---------- FRAGMENTO ----------

El próximo domingo 30 de junio arranca en Showtime la octava y última temporada de Dexter, un serial centrado en los crímenes (pero sobretodo y como gran novedad, ¡en la vida!) de un asesino en serie que lleva lastrando bolsas de basura en alta mar desde 2006.
¿Dónde ha radicado su éxito? Pues gran parte del mérito tiene que ver con el magnetismo personal de su protagonista, Michael C. Hall, uno de los actores que antes y con más tino apostó por la televisión. Su David Fisher para la serie A dos metros bajo tierra (2001-2005) ya nos dejó claras las posibilidades del medio: el desarrollo cuasi novelesco de las pulsiones de un personaje, la inmersión directa en sus miserias mucho más allá de lo que jamás podría llegar a soñar cualquier ficción hollywoodense. Crear una auténtica y genuina mitología en torno a un tipo que pasa a incorporarse al acerbo popular y a las conversaciones de café con pasta, convirtiéndose –en los casos más celebrados- en un símbolo inequívoco de los tiempos. Nos referimos, entre otros, al Tony Soprano de James Gandolfini para Los Soprano (1999-2007), al ‘Jimmy’ McNulty de Dominic West para The Wire (2002-2008), el Al Swearengen de Ian McShane para Deadwood (2004-2006) o el recién conocido Francis Underwood de Kevin Spacey para House of Cards (2013).

---------- MUESTRA DEL LISTADO ----------

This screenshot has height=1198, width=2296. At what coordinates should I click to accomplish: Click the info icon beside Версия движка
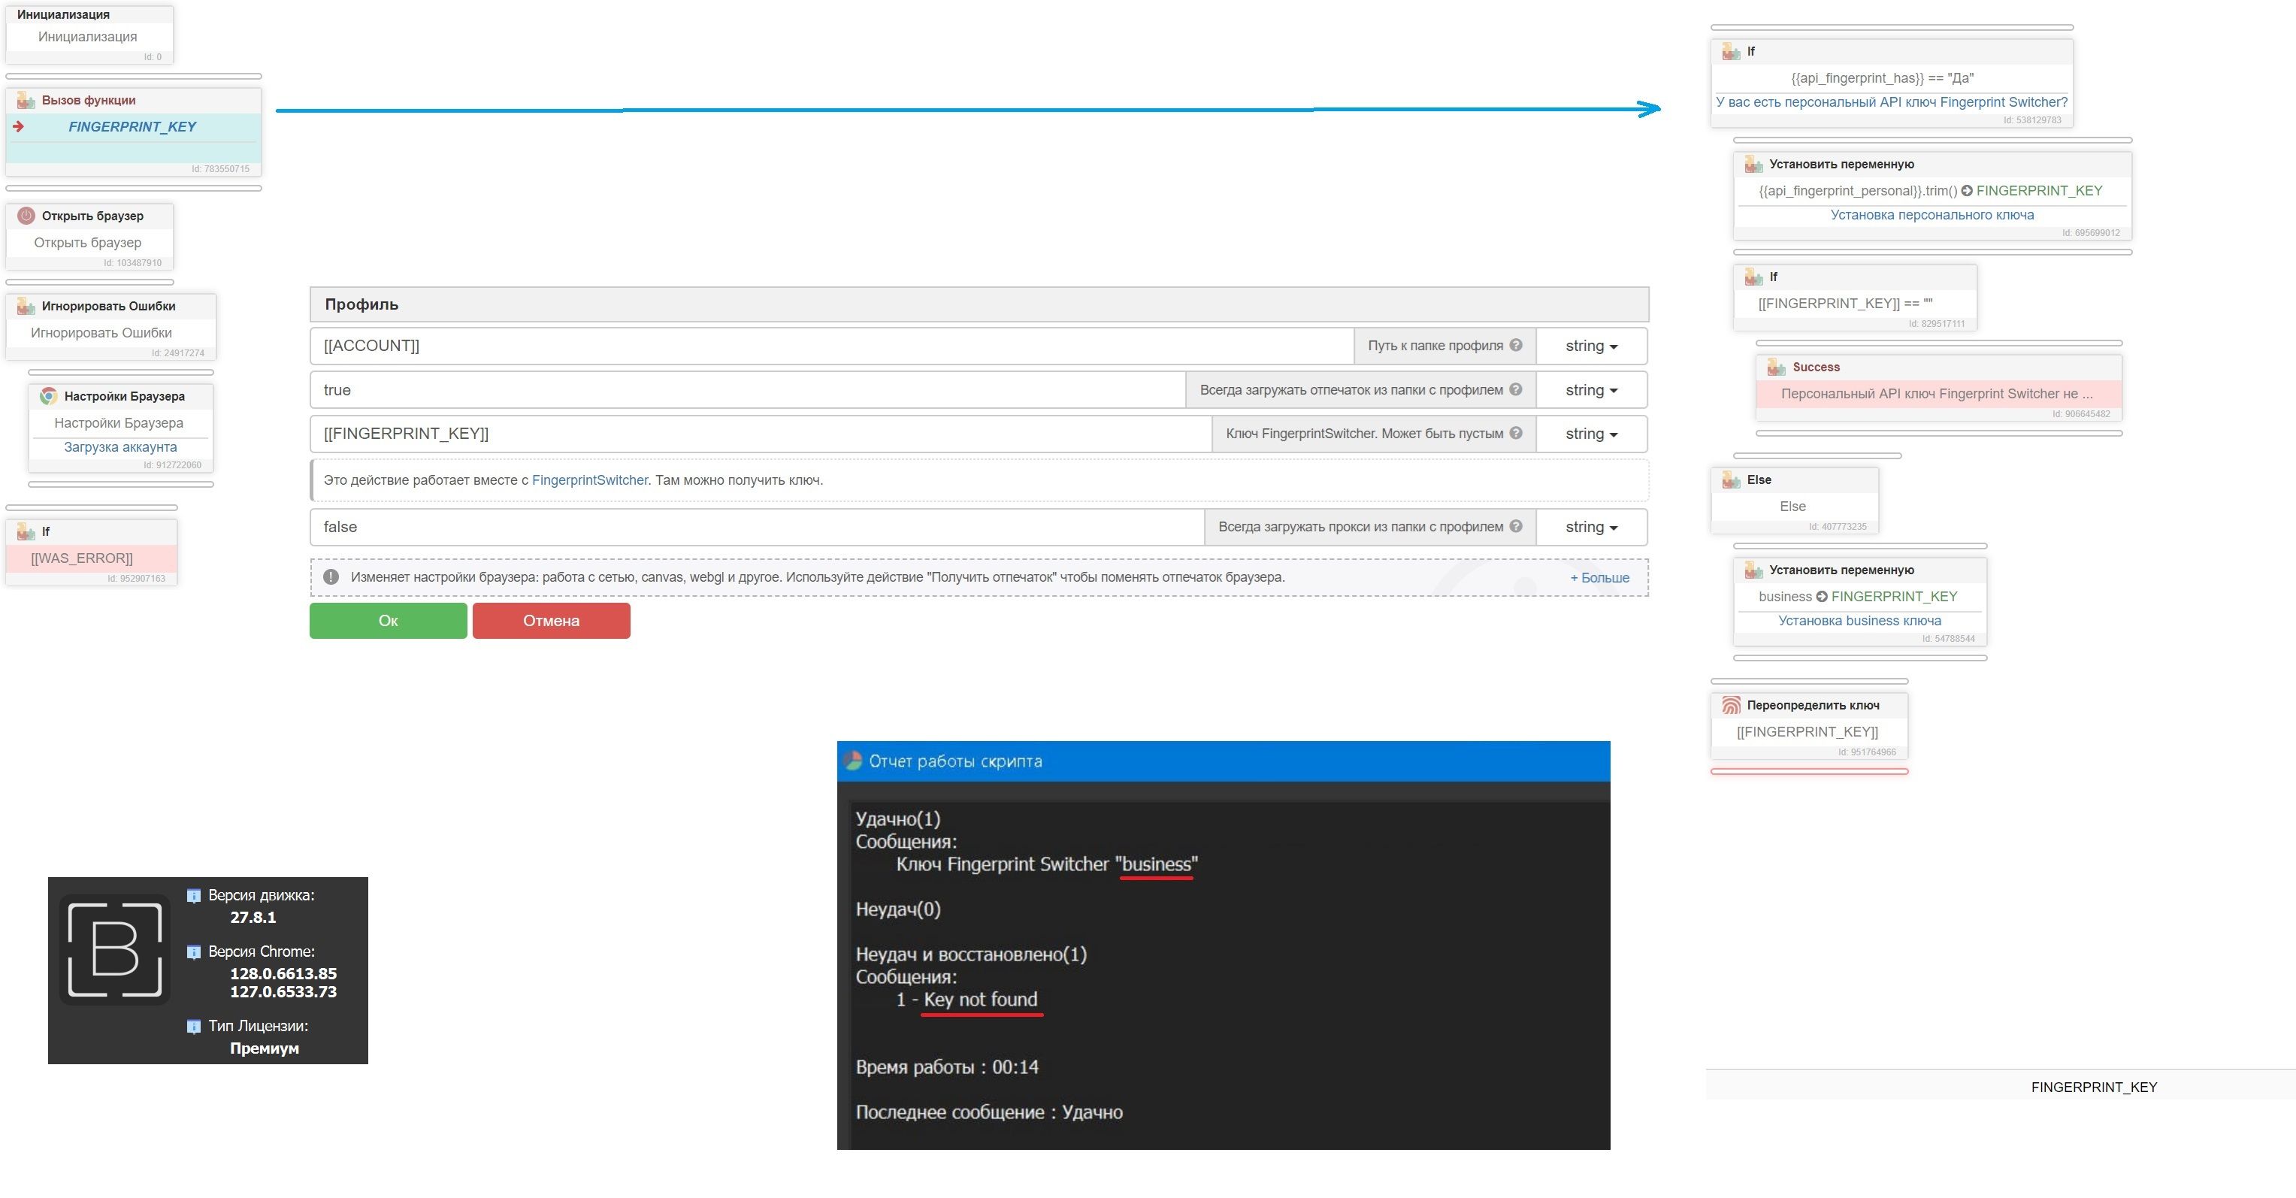tap(193, 896)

----------

▸ TAREA ESCRITA A
Reescribe el fragmento sobre Dexter entre "El próximo domingo" y "mar desde 2006.", ambos incluidos, cambiando "domingo" por "sábado".
▸ TAREA ESCRITA B
Prosigue el fragmento sobre Dexter a partir de su última oración.
El listado no hace falta para resolver ninguna tarea.

▸ RESULTADO DE LA TAREA A
El próximo sábado 30 de junio arranca en Showtime la octava y última temporada de Dexter, un serial centrado en los crímenes (pero sobretodo y como gran novedad, ¡en la vida!) de un asesino en serie que lleva lastrando bolsas de basura en alta mar desde 2006.

▸ RESULTADO DE LA TAREA B
Dexter Morgan, el apocado e introvertido forense que ejerce en el Departamento de Policía de Miami, no parece sino un profesional de la cámara dispuesto a dejar testimonio del mal en las escenas del crimen más escabrosas del estado. Su absoluta comunión con las plaquetas, los glóbulos de diversos colores y sus grotescas manifestaciones abstractas apenas alcanzan a maquillar su anomalía, encauzada hacia un “utilitarismo social” por parte de un progenitor que lo vio venir.
Porque el trauma acompaña a Dex desde la infancia, esa etapa en la que Freud se empeñaba en ubicar el origen de casi todos los desórdenes mentales. Rescatado por Harry -un policía adúltero pero con complejo de buen samaritano- de una orgía sanguinolenta que haría las delicias de Darío Argento, su educación será una especie de camino de redención para tratar de evitar la manifestación de su incipiente psicopatía. Harry dota a su hijo adoptivo de un código, una serie de mentiras piadosas que lo salvaguarden de su “oscuro pasajero”. ¿Tienes ganas de matar? No pasa nada, muchacho. Pero ya que lo haces… asegúrate de que la víctima es merecedora de su suerte.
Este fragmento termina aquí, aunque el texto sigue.